La luna estaba alta cuando subió a la cubierta, y había un espeso rocío. Mientras sentía la húmeda borda bajo sus manos se preguntó: «¿Por qué si el rocío es tan espeso no oculta la luna ni las estrellas?».
—Así que ha venido a la cubierta, señor —le saludó Vidal, que estaba encargado de la guardia de media.
—Así es —respondió Maturin—, y le agradecería que me hablara del rocío. Unos dicen que cae, pero, ¿cae realmente? Y si cae, ¿de dónde cae? ¿Y por qué cuando cae no oculta la luna?

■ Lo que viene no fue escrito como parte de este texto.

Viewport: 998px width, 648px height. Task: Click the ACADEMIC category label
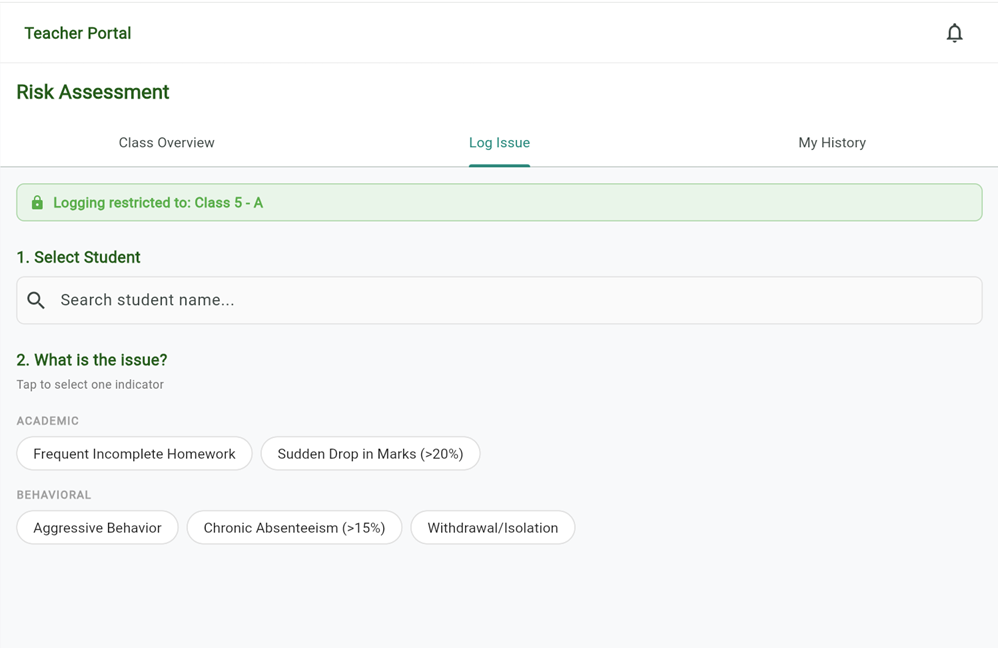point(48,421)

—Sé muy poco sobre el rocío, señor —se disculpó Vidal—. Sólo puedo decir que aparece cuando la noche es clara y el aire está casi inmóvil. Y todos los marineros saben que endurece mucho los cabos, así que hay que aflojarlos para que los palos no se tuerzan. Esta noche el rocío es muy espeso, sin duda —continuó, después de reflexionar—, y hemos colocado guirnaldas en los palos para recogerlo a medida que descienda. Si escucha con atención podrá oír como cae en los toneles. No es mucho, y no sabe muy bien porque los palos están pintados con sebo, pero en muchos viajes ha sido bienvenido. En cualquier caso, es agua fresca y podrá quitarle la sal a las camisas o, aún mejor —añadió, bajando la voz—, a los calzoncillos. La sal es muy molesta en las partes pudendas. Y eso me recuerda, señor, que tengo que pedirle un poco de ungüento.